Auf der Eigenkapitalseite zeigt sich eine deutliche Verbesserung. Die nicht eingeforderten ausstehenden Einlagen der Kommanditisten wurden von über 9,2 Mio. Euro auf 5,3 Mio. Euro reduziert. Das stärkt die Substanz der Gesellschaft und mindert Risiken für Fremdkapitalgeber. Dennoch bleibt zu berücksichtigen, dass ein erheblicher Teil des nominellen Eigenkapitals nur auf dem Papier existiert – die Einlagen sind weiterhin nicht vollständig eingefordert und damit nicht liquide zur Deckung etwaiger Verluste verfügbar.
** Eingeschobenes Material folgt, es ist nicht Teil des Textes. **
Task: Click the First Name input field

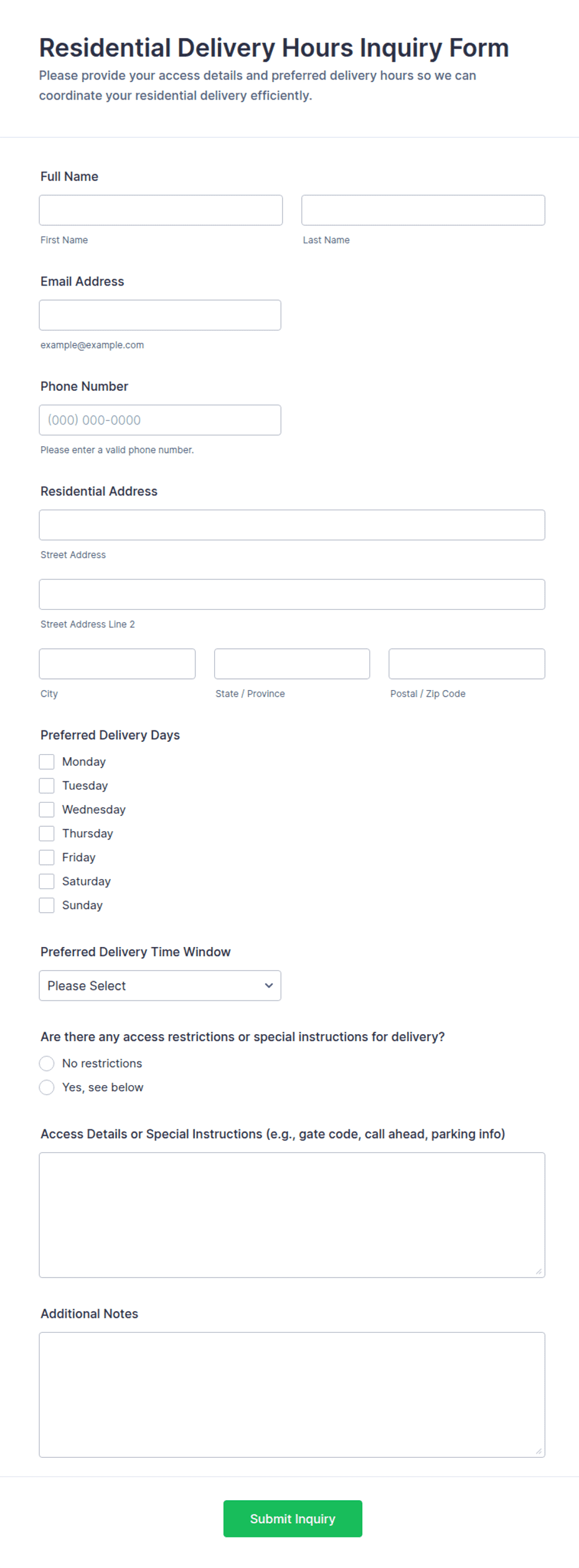Action: click(x=161, y=210)
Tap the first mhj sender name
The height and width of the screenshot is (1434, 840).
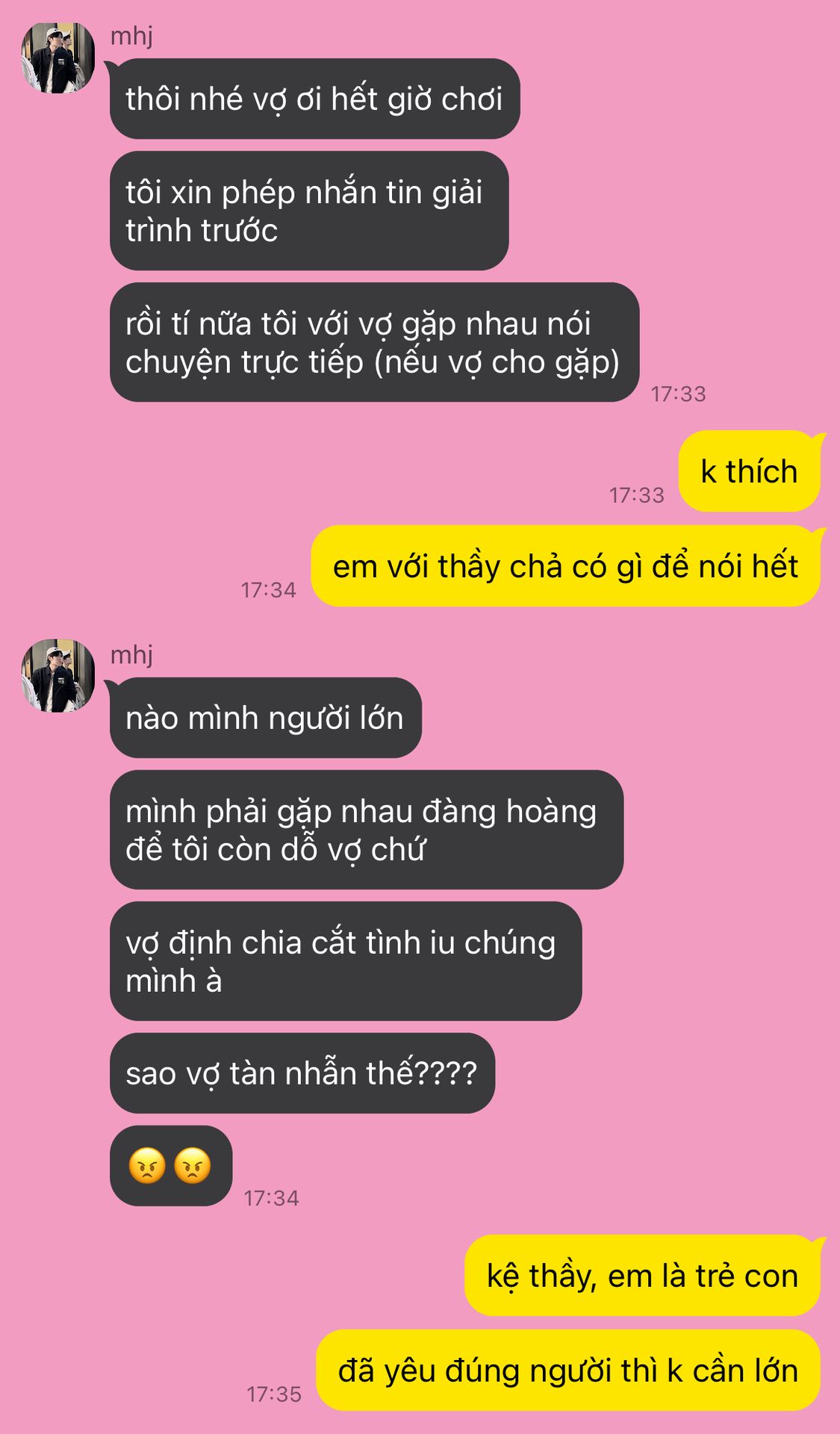131,36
Auch auf der Passivseite gibt es Posten, die Anleger aufmerksam machen sollten. Die Rückstellungen steigen auf 7,43 Mio. Euro an – ein Plus von rund 540.000 Euro. Der Windpark ist verpflichtet, Rückbau- und Wartungsrisiken über viele Jahre abzubilden. Steigende Rückstellungen können zwar Ausdruck vorsichtiger Bilanzierung sein, sie sind aber auch ein Hinweis auf höhere zu erwartende Kosten oder anstehende Verpflichtungen. Insbesondere bei langfristigen Infrastrukturprojekten sind unerwartete Kostensteigerungen ein wesentlicher Risikofaktor.
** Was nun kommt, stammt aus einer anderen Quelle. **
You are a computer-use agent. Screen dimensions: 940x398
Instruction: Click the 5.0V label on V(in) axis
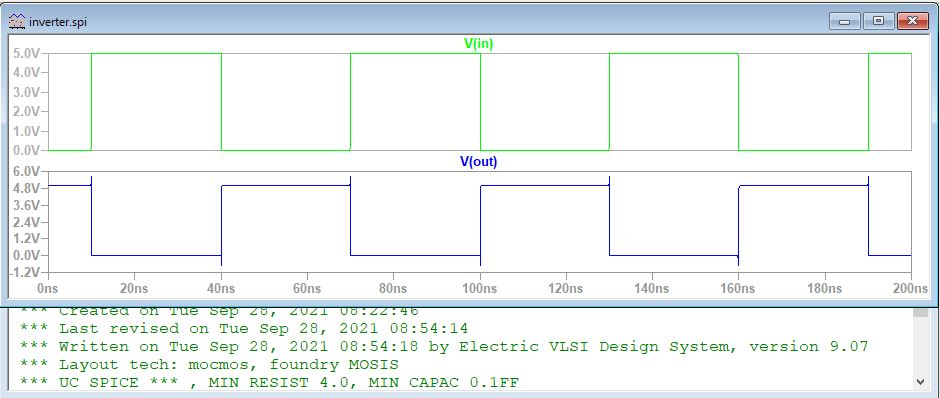[26, 53]
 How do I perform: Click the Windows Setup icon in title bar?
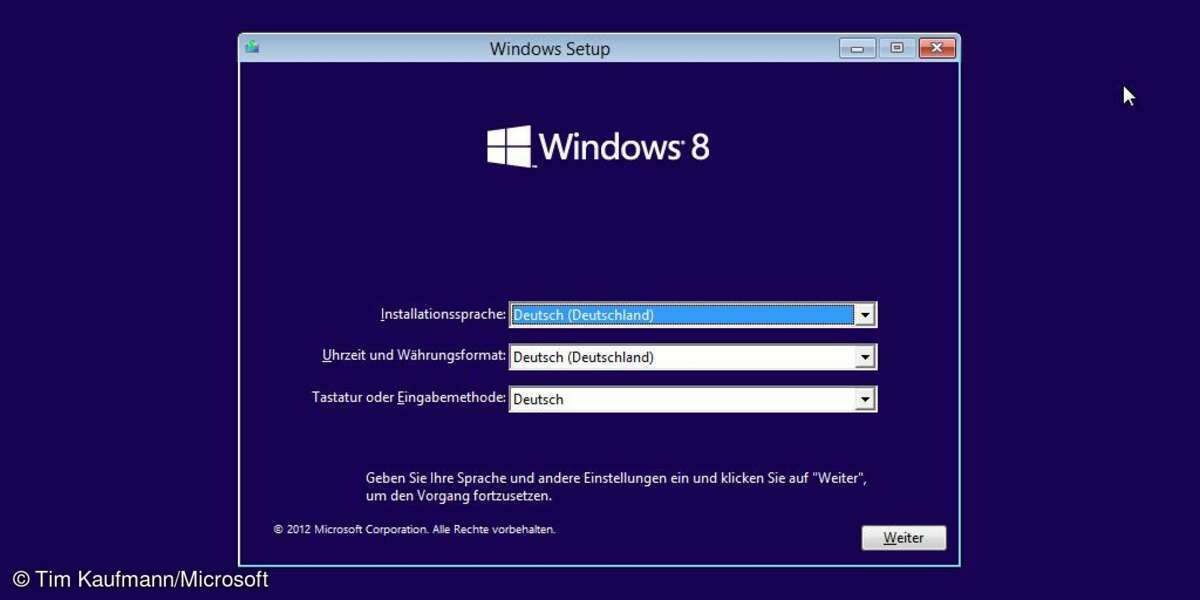[252, 47]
Die Verbindlichkeiten bleiben insgesamt niedrig: 2,39 Mio. Euro, ausschließlich mit Laufzeiten von unter einem Jahr. Das ist positiv zu bewerten, denn kurzfristige Verbindlichkeiten lassen sich gut steuern, und die Schuldentragfähigkeit scheint angesichts des hohen Forderungsbestands nicht gefährdet. Auffällig ist allerdings die kräftige Zunahme der sonstigen Verbindlichkeiten von 88.000 Euro auf über 2 Mio. Euro – ein ungewöhnlich hoher Sprung, der Anleger nach der genauen Natur dieser Verpflichtungen fragen lassen sollte.
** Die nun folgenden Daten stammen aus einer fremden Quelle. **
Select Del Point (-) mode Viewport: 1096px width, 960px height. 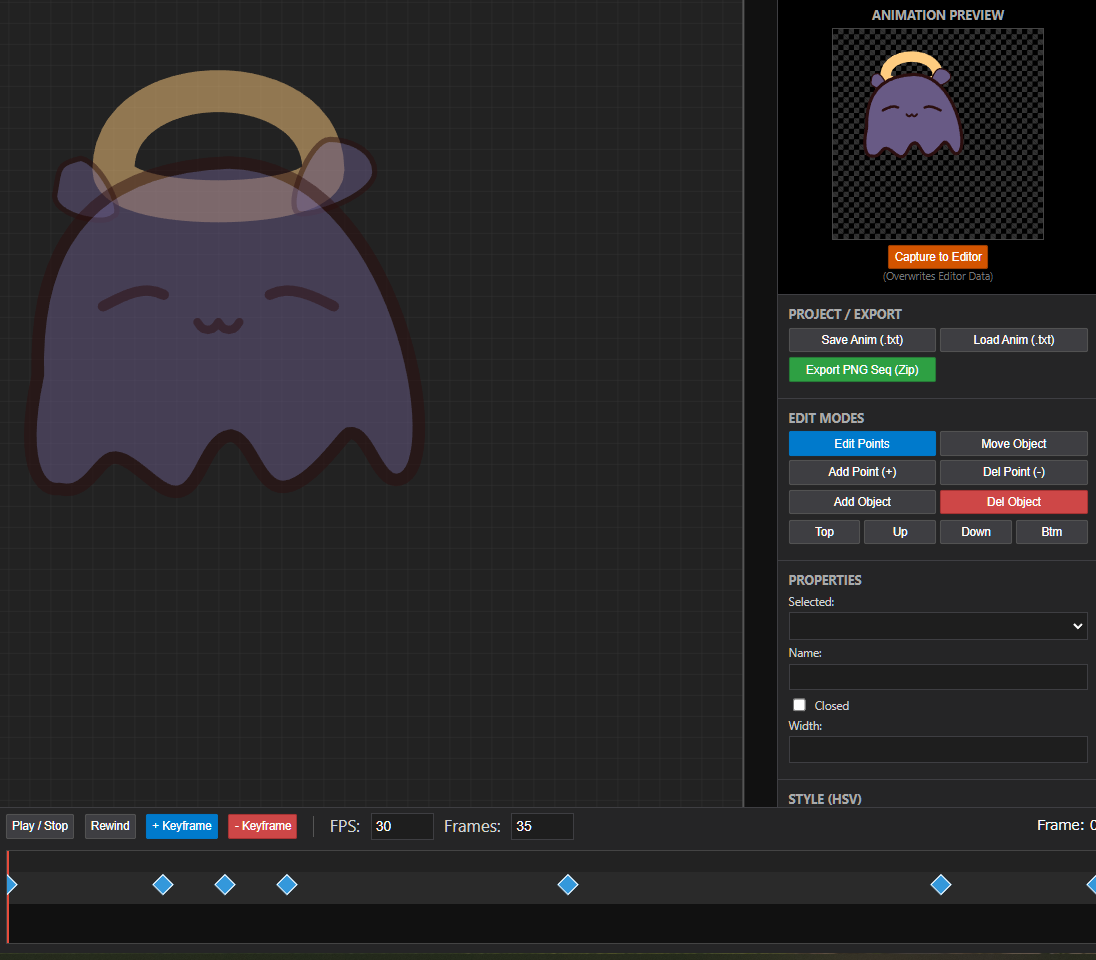(1013, 472)
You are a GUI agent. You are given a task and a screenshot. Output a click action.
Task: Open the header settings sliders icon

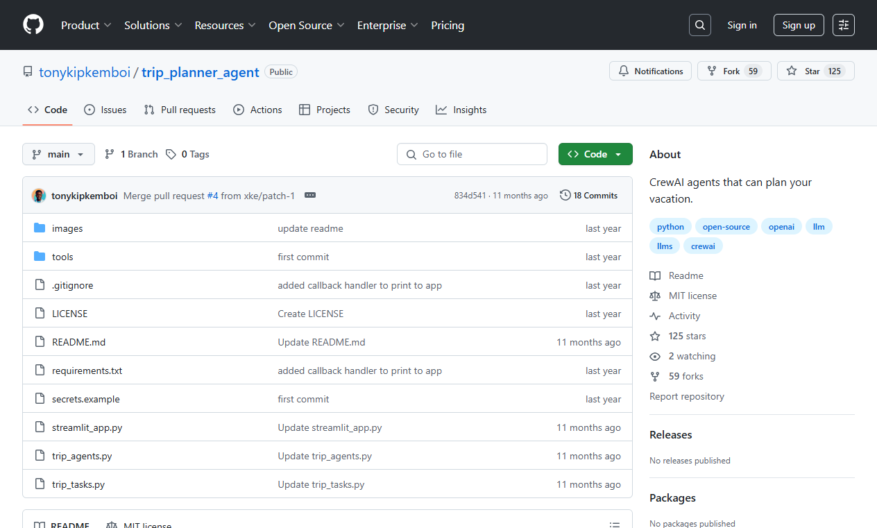pyautogui.click(x=843, y=25)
Positiv hervorzuheben ist, dass das Verhältnis aus Eigenkapital und Bilanzsumme stabil bleibt. Mit mehr als 20 Mio. Euro Eigenkapital bei einer Bilanzsumme von rund 30,5 Mio. Euro weist der Windpark eine solide Kapitalausstattung auf. Doch entscheidend bleibt: Der Großteil dieses Kapitals besteht aus Einlagen und Forderungen, nicht aus liquiden Mitteln. Die Cash-Position von nur rund 1,9 Mio. Euro wirkt vergleichsweise klein, gemessen an den sonstigen Bilanzgrößen.

Die hohe Einbindung in das Cash-Pooling der Alterric GmbH ist ein weiterer Aspekt, den Anleger berücksichtigen sollten. Cash-Pooling steigert Effizienz, birgt aber auch Risiken bei Liquiditätsengpässen innerhalb des Konzerns. Eine Abhängigkeit von konzerninternen Zahlungsströmen ist in der Windenergiebranche nicht unüblich, sollte aber aufmerksam beobachtet werden.

Zusammenfassend zeigt der Windpark Jänickendorfer Heide eine wirtschaftlich stabile Lage mit solider Eigenkapitalbasis, jedoch auch eine Reihe von Punkten, die Anleger kritisch im Blick behalten sollten: die hohe Abhängigkeit von Forderungen, die deutliche Zunahme bestimmter Verbindlichkeiten und die langfristigen Verpflichtungen aus Wartung und Rückbau. Ein nachhaltiger wirtschaftlicher Erfolg hängt wesentlich davon ab, ob der Windpark die bestehenden Forderungen realisieren und gleichzeitig die wachsenden Verpflichtungen kosteneffizient managen kann.